======== INFORMATION PROVIDED ========

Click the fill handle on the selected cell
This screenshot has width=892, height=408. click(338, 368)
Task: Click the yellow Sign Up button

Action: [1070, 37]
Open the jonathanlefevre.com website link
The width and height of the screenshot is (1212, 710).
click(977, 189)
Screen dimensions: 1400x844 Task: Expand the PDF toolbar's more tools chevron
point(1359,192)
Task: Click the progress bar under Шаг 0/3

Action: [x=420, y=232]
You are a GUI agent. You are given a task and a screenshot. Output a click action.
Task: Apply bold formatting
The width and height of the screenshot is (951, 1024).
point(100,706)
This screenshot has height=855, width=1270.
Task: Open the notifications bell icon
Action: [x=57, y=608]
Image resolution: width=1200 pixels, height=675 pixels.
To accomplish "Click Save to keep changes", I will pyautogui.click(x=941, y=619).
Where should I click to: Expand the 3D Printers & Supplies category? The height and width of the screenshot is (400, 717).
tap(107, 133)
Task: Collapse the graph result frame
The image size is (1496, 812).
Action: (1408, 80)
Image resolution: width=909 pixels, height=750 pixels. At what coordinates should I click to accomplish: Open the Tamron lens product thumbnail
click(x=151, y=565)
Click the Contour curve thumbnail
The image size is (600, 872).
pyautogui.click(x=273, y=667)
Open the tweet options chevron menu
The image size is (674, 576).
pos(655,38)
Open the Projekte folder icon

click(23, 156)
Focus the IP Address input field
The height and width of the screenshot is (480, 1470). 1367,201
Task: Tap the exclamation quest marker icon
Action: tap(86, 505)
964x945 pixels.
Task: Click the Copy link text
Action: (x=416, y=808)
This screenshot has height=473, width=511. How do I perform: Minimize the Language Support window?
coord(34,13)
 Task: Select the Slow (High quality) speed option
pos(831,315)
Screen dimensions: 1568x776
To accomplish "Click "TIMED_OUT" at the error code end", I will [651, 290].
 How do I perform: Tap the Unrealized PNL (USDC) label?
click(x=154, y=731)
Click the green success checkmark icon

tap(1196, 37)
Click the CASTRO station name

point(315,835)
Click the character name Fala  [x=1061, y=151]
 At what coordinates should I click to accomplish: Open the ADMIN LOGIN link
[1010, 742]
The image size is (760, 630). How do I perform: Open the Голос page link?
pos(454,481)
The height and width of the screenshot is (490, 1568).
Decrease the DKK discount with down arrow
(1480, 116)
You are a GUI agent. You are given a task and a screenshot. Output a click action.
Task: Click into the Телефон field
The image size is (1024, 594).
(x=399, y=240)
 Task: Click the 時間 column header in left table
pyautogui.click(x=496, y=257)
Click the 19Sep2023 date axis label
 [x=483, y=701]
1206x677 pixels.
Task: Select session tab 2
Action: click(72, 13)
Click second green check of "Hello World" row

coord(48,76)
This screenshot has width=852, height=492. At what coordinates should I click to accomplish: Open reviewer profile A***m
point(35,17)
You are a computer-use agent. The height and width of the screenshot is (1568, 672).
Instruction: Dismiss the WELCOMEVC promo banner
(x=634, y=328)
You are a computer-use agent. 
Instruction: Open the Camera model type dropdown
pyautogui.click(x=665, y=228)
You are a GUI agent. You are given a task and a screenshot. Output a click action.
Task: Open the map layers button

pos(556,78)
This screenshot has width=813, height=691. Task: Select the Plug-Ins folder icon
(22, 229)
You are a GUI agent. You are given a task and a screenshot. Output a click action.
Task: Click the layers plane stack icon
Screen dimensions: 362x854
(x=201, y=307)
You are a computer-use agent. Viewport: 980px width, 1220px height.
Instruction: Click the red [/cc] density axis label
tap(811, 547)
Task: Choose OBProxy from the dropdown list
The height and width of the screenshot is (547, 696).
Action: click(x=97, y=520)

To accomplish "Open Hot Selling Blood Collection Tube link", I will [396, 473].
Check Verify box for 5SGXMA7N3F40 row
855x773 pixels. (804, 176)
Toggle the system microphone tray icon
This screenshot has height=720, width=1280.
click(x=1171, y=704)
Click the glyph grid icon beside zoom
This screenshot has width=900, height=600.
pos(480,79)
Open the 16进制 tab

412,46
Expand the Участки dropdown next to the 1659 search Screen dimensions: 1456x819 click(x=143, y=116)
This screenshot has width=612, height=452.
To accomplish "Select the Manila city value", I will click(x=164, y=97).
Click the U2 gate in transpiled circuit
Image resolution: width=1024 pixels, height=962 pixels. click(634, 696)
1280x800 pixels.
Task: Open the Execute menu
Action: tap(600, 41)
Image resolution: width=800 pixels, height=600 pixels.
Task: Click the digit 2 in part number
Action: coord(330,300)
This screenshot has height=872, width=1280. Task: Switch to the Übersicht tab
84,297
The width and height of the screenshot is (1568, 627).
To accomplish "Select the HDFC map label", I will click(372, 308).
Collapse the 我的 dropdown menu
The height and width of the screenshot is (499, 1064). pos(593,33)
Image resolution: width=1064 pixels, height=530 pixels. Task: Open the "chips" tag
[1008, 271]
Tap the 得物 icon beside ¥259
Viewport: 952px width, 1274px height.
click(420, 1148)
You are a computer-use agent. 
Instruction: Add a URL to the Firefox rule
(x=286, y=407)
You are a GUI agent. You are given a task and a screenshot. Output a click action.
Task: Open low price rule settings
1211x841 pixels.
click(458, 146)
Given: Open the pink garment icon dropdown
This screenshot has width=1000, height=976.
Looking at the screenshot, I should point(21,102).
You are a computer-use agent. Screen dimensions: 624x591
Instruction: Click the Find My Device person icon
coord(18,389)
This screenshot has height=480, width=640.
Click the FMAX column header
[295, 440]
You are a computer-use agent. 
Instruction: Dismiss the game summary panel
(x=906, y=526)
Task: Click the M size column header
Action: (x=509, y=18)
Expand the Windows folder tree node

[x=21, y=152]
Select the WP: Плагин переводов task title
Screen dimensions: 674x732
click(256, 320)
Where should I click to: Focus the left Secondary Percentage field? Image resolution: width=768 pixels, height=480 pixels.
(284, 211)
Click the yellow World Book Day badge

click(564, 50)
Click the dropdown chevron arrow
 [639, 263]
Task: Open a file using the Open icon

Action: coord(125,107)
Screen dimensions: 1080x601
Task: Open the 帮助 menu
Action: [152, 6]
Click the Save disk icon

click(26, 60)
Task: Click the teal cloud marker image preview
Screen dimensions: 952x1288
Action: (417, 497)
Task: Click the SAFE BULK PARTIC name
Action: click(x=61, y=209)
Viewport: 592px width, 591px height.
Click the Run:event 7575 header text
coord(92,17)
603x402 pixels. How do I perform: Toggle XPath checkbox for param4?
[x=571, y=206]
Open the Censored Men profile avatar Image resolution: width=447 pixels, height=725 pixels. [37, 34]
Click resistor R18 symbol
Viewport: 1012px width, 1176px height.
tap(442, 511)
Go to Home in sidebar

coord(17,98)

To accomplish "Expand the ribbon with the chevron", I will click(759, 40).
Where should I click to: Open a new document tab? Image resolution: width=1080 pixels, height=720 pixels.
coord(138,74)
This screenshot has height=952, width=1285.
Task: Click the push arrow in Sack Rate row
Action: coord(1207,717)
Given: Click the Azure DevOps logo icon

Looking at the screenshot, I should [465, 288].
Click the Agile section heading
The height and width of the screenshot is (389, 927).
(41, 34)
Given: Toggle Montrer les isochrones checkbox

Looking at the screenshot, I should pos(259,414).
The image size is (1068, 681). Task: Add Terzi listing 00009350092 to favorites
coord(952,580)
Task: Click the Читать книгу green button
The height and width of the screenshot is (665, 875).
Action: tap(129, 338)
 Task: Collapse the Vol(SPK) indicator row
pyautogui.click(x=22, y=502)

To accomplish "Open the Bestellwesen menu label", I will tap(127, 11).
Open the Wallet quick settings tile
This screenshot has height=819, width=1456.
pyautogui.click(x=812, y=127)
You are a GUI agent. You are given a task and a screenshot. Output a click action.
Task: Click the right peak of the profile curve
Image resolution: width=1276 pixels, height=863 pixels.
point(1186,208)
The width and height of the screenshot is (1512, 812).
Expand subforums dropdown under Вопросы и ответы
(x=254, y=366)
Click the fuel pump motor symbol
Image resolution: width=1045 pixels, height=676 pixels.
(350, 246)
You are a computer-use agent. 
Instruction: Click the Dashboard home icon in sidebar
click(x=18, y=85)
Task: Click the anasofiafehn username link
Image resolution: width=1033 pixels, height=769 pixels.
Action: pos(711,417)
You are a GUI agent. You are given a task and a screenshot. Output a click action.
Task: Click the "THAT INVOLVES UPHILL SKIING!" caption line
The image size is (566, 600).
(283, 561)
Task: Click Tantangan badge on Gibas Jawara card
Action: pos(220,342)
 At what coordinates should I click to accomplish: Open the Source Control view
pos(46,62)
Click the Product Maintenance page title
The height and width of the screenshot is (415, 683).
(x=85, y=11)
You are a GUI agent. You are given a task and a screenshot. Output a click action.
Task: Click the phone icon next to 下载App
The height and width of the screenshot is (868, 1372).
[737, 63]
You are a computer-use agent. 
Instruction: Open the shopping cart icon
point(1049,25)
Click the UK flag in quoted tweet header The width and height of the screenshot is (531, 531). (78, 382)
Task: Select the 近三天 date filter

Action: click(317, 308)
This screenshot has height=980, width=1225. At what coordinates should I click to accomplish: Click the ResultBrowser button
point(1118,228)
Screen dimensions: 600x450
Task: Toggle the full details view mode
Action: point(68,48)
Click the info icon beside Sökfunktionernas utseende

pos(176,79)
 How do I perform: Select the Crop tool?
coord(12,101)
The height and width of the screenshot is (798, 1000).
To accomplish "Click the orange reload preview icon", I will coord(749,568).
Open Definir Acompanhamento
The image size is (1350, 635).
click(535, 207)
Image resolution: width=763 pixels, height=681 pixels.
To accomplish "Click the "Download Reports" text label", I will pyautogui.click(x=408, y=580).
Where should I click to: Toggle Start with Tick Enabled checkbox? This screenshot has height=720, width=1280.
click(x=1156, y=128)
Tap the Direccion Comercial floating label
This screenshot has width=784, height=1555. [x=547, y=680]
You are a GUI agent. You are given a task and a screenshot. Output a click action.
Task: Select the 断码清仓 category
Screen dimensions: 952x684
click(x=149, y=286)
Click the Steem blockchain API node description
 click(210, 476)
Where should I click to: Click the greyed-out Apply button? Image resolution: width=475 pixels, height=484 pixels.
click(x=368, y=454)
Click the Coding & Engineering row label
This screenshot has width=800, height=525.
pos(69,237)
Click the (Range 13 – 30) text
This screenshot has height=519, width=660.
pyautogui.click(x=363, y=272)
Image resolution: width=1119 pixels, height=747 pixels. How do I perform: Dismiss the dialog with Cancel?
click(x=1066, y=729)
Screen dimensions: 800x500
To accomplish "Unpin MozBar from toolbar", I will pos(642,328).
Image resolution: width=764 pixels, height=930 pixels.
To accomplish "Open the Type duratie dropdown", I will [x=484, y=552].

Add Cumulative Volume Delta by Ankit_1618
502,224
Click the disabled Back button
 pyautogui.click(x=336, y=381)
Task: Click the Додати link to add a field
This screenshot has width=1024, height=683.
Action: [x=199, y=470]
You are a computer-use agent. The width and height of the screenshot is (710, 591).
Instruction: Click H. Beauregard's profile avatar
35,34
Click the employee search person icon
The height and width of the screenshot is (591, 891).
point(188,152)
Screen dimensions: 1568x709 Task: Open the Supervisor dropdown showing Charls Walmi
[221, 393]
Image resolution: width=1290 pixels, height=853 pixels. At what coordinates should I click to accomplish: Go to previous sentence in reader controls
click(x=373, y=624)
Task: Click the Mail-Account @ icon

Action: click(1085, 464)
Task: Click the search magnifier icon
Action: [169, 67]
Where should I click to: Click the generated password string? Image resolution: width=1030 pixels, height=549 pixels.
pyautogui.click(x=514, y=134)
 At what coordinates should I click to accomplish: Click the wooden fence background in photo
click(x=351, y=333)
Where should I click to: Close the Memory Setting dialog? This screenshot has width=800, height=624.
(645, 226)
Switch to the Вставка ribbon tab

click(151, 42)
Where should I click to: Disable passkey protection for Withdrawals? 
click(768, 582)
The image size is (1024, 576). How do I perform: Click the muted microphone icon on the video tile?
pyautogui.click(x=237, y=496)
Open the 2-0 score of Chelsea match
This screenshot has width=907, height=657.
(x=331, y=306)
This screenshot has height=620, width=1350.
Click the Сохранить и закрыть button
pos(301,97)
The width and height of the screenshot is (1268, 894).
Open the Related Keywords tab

========

Reproduce verbatim only the segment of the listing bounded by the line containing "Click the disabled Back button" and the line containing "You are a computer-use agent. The width", with both boundary lines included.

Click the disabled Back button
 pyautogui.click(x=336, y=381)
Task: Click the Додати link to add a field
This screenshot has width=1024, height=683.
Action: [x=199, y=470]
You are a computer-use agent. The width and height of the screenshot is (710, 591).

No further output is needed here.